Ich rede zuviel
Das ist mein typisch-kleinbürgerliches (nicht gerade intellektuelles, oder gar bürgerliches) Verhalten und Denken, das ich so gelegentlich an den Tag lege - in meinem Aphasie-Wahn.
Das ist mein typisch-kleinbürgerliches (nicht gerade intellektuelles, oder gar bürgerliches) Verhalten und Denken, das ich so gelegentlich an den Tag lege - in meinem Aphasie-Wahn.
Was mich so in meinem seltsamen Leben gelegentlich beeindruckt hatte, das muss ich dann anderen Leuten ungefragt um die Ohren schlagen.
So bin ich halt ...
Thomas Mann hatte das mal ganz genau beschrieben – als typisch “kleinbürgerlichen” Verhalten
– aber es gab auch berühmte
Schriftsteller, die das so wie ich praktizierten: Hemingway, etc.
Und blässliche, großbürgerliche Jungfern, die nichts anderes als den lieben ganzen Tag zu tun hatten - als zu lesen.
Diese Jungfern haben im 19. Jahrhundert vor allem Ritterromane verschlungen – der Schwager von Goethe, Christian August Vulpius, hat damit viel Geld verdient. Der hatte viel größere Auflagen mit seinen Ritterromanen als der deutsche Literatur-Zeus W.v.G. - Und damit mehr Geld.
Das habe ich in meinem Literaturstudium in Stuttgart gelernt – in einer Sturm-und-Drang-Vorlesung bei einem Professor Fritz Martini .

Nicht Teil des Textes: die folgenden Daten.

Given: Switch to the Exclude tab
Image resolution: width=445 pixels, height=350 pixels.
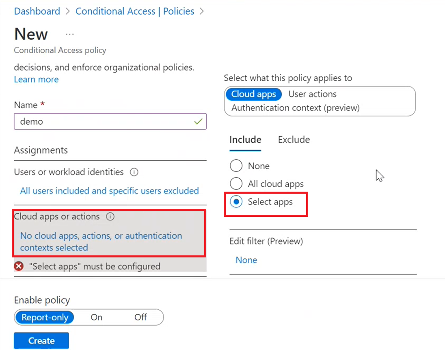Looking at the screenshot, I should [294, 139].
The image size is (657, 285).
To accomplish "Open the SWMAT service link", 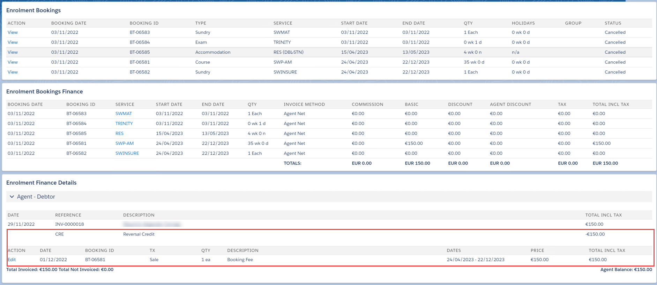I will click(124, 114).
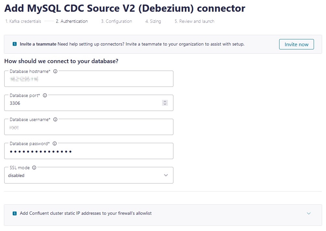Increment the Database port value
Viewport: 326px width, 231px height.
[x=165, y=101]
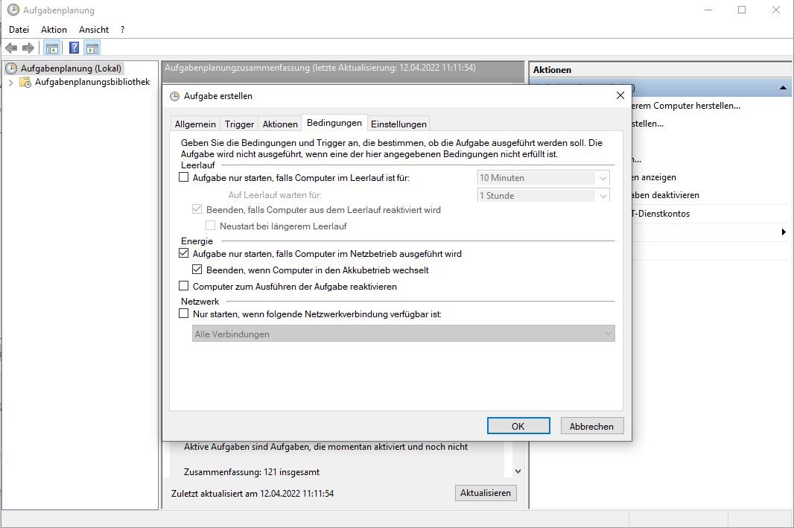Enable 'Aufgabe nur starten, falls Computer im Leerlauf'
This screenshot has height=528, width=794.
tap(184, 178)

Jetzt habe ich im Internet über ihn gelesen : “Fritz Martini studierte an den
Universitäten Zürich, Graz, Heidelberg, Grenoble und Berlin. 1933 promovierte er in Berlin über Wilhelm Raabe. 1933 trat er in die NSDAP und die SA als
Sturmmann ein und hielt nazistische Schulungsvorträge”.
Aber seiner “deutsche Literaturgeschichte” ist bis heute sehr bekannt – und er war auch viel in Weimar. Damals... in den siebziger Jahren - in der DDR. Sic!

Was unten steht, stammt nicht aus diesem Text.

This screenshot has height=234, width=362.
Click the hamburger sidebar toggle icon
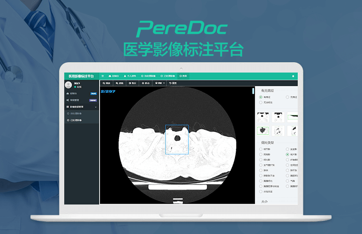point(103,76)
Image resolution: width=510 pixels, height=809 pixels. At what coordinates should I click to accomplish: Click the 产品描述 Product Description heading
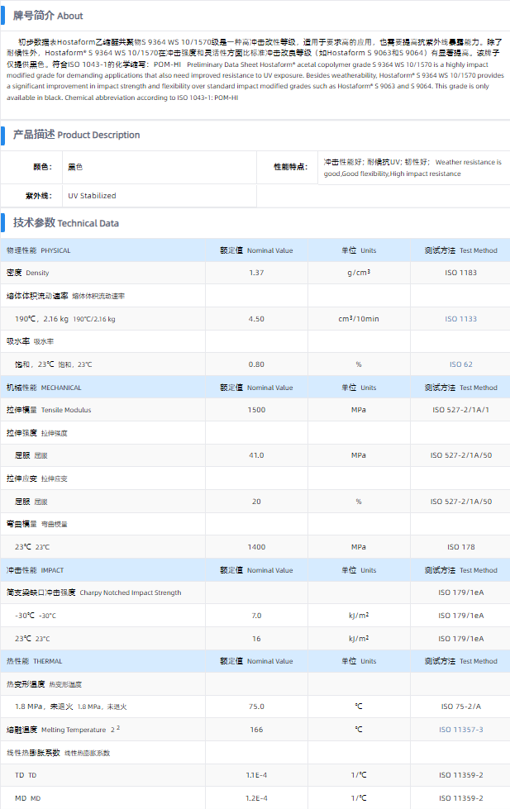[76, 135]
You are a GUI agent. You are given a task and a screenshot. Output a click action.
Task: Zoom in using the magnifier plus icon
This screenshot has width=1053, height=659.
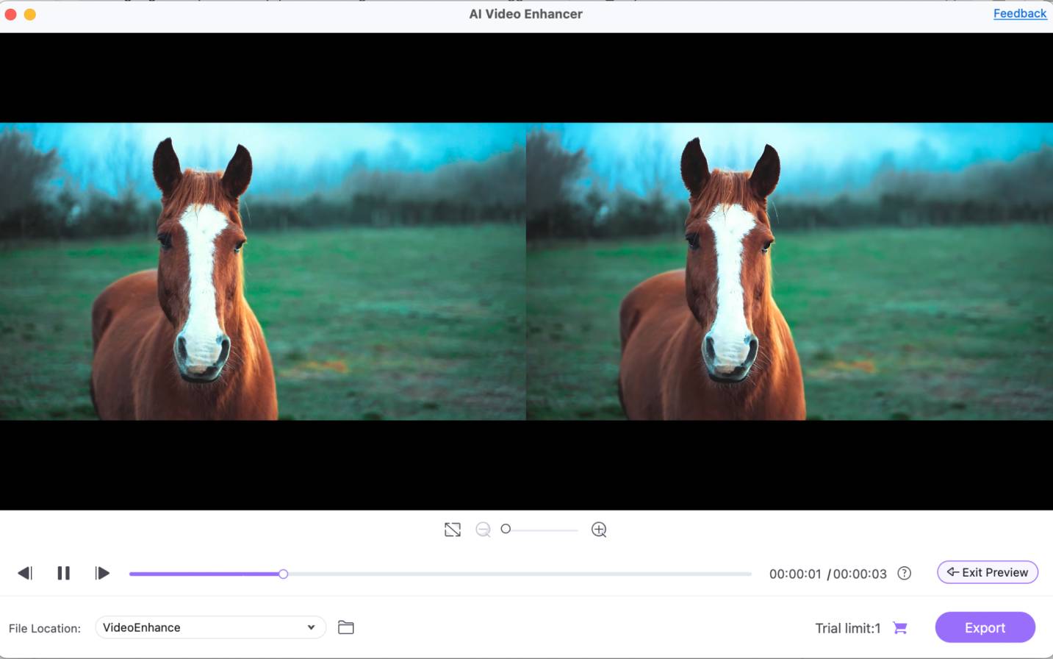tap(598, 529)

Und komisch. Er war trotzdem auch noch ein
großer Thomas-Mann-Kenner – und Unterstützer der sozial-liberalen Regierung
(obwohl er mal Nazi war). Aber in dieser Zeit, als ich studierte, sprach
niemand darüber...
Unsere Welt ist manchmal sehr seltsam-komödiantisch.
Wichtiger als dieser Stuttgarter Nazi-Professor ist mir immer der Schriftsteller Arthur Koestler und sein Roman “Sonnenfinsternis”... oder auch die Schriften von Stefan Zweig, Henry James, Ernst Kästner, Ernst Jünger, Bruce Chatwin, Anthony Burgess, Thomas Mann, Heinrich Mann, Heinrich Heine, Gerhart Hauptmann, Giorgio Bassani, Ernst von Salomon, Astrid Lindgren, etc.